AUFGABENSTELLUNG:
Schreiben Sie aus dem folgenden Text zur MTBF den Abschnitt zwischen „Alleine die teils“ und „Fehleranalyse zusammentragen konnte.“ wortgetreu ab, beide Stellen eingeschlossen.

TEXTAUSZUG:
In Datenblättern und Produktspezifikationen gehört die Angabe der Mean Time Between Failure (MTBF) seit Jahrzehnten zum Standard. In den letzten Jahren hat sich bei manchem Anbieter auch eine Aussage zur Lebensdauer hinzugesellt. Was unterscheidet diese beiden jeweils in Stunden angegebenen Größen?

Alleine die teils gigantischen Zeiträume von bis zu mehreren Millionen Stunden MTBF legen nahe, dass diese Aussagen nicht aufgrund von Beobachtungen und Tests als vielmehr durch mathematische Annahmen und Berechnungen getroffen werden. Der angegebene Wert ist immer eine Vorhersage, behaftet mit Wahrscheinlichkeiten und je nach angewendetem Verfahren mehr oder weniger zutreffend. Wir wollen an dieser Stelle betrachten, wie viel oder wie wenig die Datenblattwerte mit der Realität zu tun haben. Dabei dienen uns die gesammelten Erfahrungen als Grundlage, die Skynet in mehr als 30 Jahren Produktionserfahrung und Fehleranalyse zusammentragen konnte.

Bedeutung und Anwendung der MTBF

Um zu verstehen, was MTBF eigentlich heißt, nehmen wir an, wir haben sechs gleiche Stromversorgungen im Dauerbetrieb. Wenn jetzt eines davon nach 10 Stunden ausfällt, repariert wird und nach weiteren 30 Stunden erneut ausfällt, haben wir in diesem Moment für dieses Produkt eine MTBF von 120 Stunden ((6 ∙ 10 + 6 ∙ 30)/2). 50 Stunden später fällt erneut ein Netzteil aus, die MTBF beträgt jetzt 180 Stunden ((6 ∙ 10 + 6 ∙ 30 + 6 ∙ 50)/3).

Dieser Wert wird sich im weiteren Verlauf immer wieder ändern und mit mehr Prüflingen und längerem Betrachtungszeitraum um einen bestimmten Wert einpendeln, der für das betrachtete Produkt repräsentativ wird und als Mean Time Between Failure ins Datenblatt aufgenommen wird. Als Kehrwert (1/MTBF) dargestellt, spricht man von der Fehlerrate. Diesen Terminus findet man aber eher selten in Datenblättern.

DATENAUSZUG:

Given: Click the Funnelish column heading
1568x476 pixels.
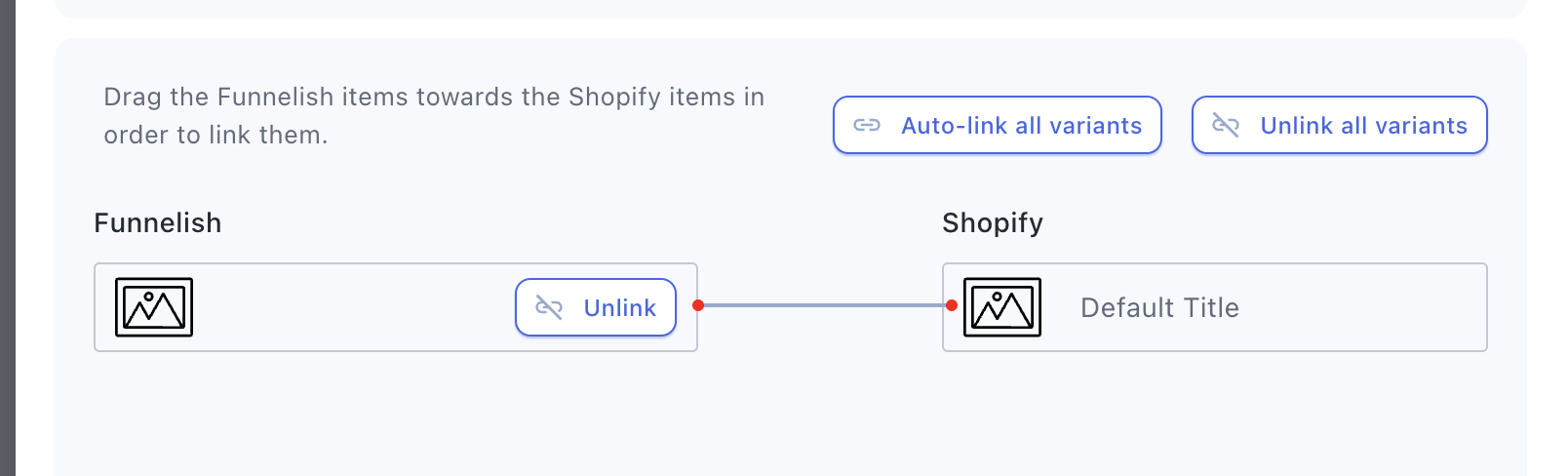Looking at the screenshot, I should pos(158,223).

LÖSUNG:
Alleine die teils gigantischen Zeiträume von bis zu mehreren Millionen Stunden MTBF legen nahe, dass diese Aussagen nicht aufgrund von Beobachtungen und Tests als vielmehr durch mathematische Annahmen und Berechnungen getroffen werden. Der angegebene Wert ist immer eine Vorhersage, behaftet mit Wahrscheinlichkeiten und je nach angewendetem Verfahren mehr oder weniger zutreffend. Wir wollen an dieser Stelle betrachten, wie viel oder wie wenig die Datenblattwerte mit der Realität zu tun haben. Dabei dienen uns die gesammelten Erfahrungen als Grundlage, die Skynet in mehr als 30 Jahren Produktionserfahrung und Fehleranalyse zusammentragen konnte.